Task to complete: The answer must reproduce exactly the lines from the one with "You are a GUI" through the end of the material, and it must contain no pictures.

(Available data Opens)

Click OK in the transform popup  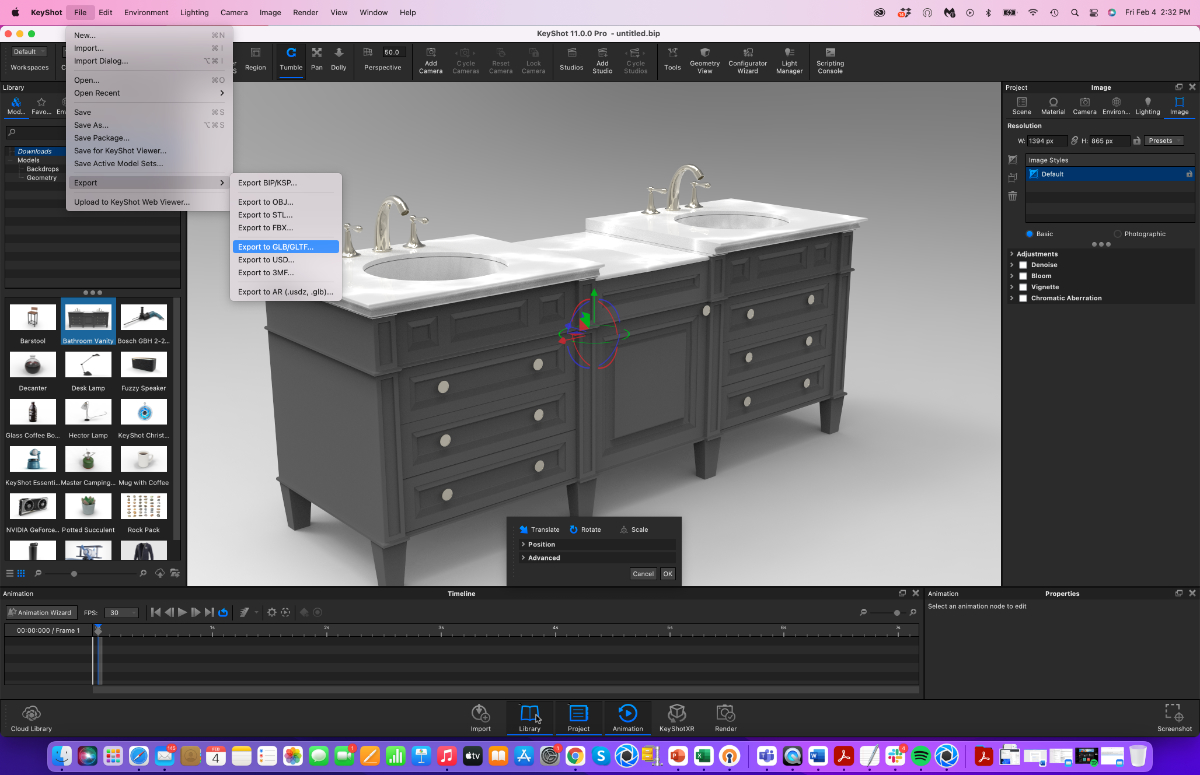(x=668, y=573)
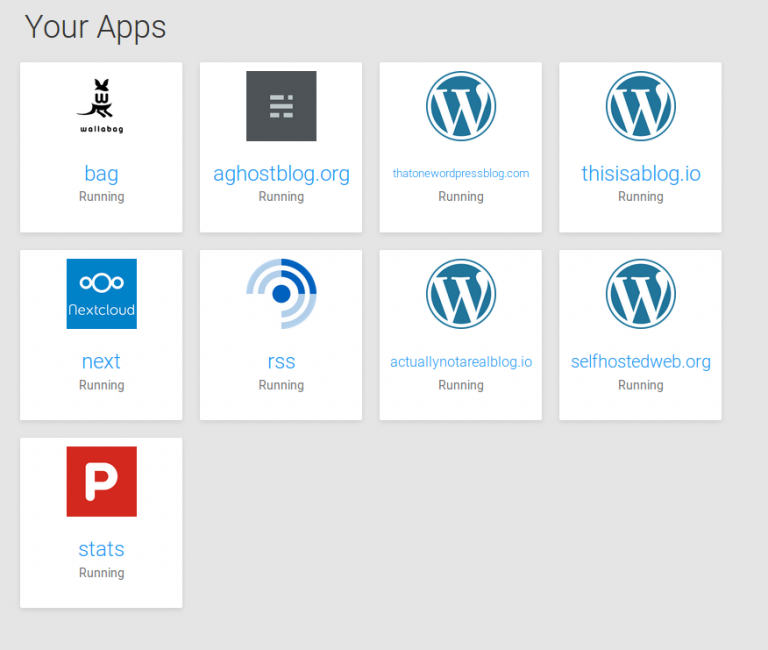
Task: Visit the thisisablog.io link
Action: [641, 174]
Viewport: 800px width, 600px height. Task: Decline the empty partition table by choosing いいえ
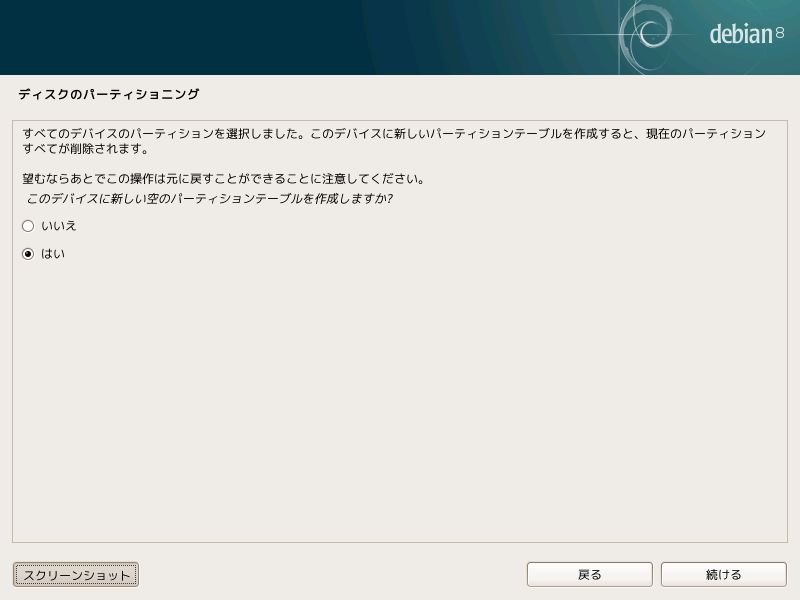(x=27, y=226)
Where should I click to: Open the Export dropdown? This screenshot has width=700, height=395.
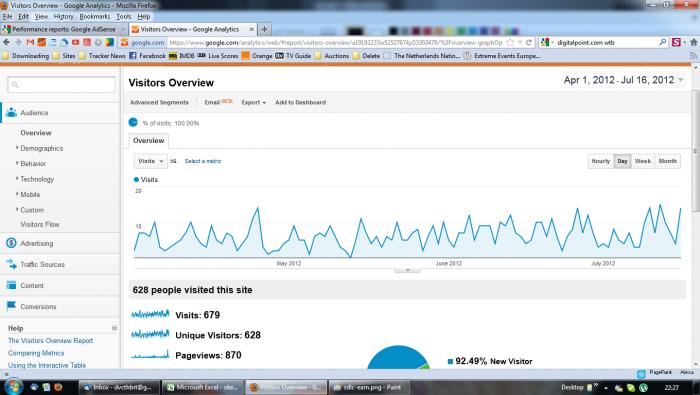click(254, 102)
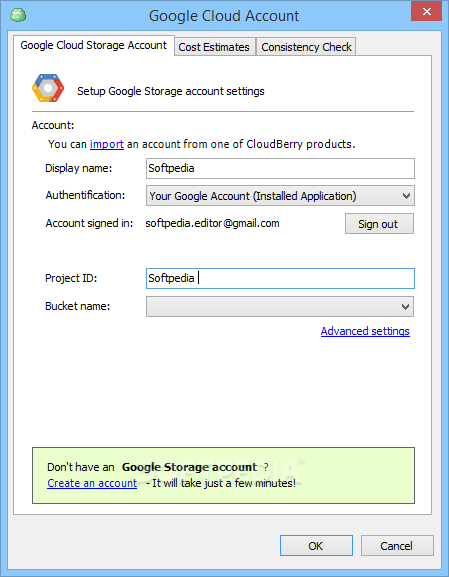
Task: Follow the import account link
Action: 107,144
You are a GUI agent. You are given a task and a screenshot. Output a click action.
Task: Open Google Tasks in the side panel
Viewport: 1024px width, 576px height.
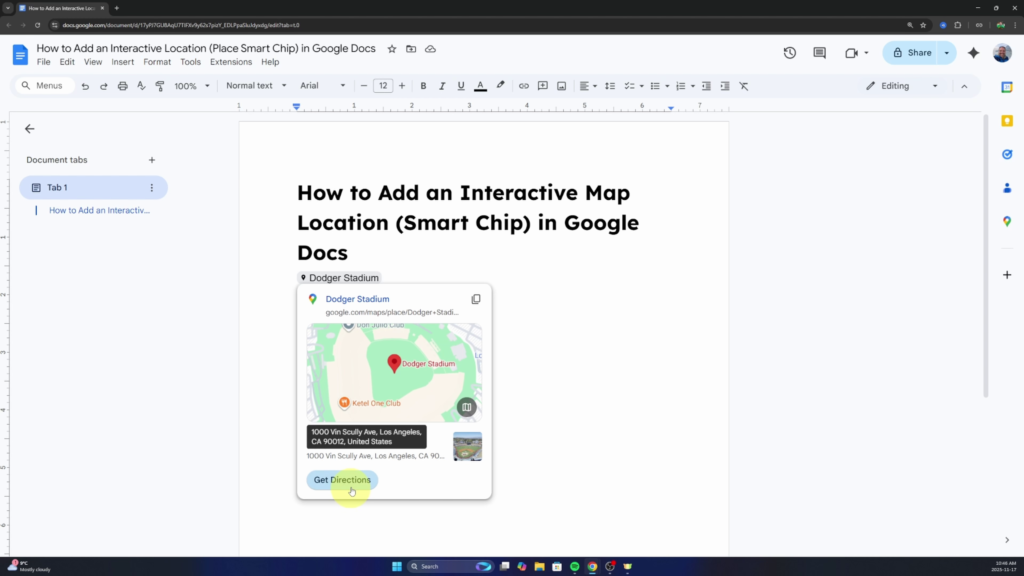click(x=1007, y=154)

(Available data Closes)

Answer for the task:
You are a GUI agent. You are given a task and a screenshot. Output a click action.
Task: Open Google Tasks in the side panel
Viewport: 1024px width, 576px height.
click(x=1007, y=154)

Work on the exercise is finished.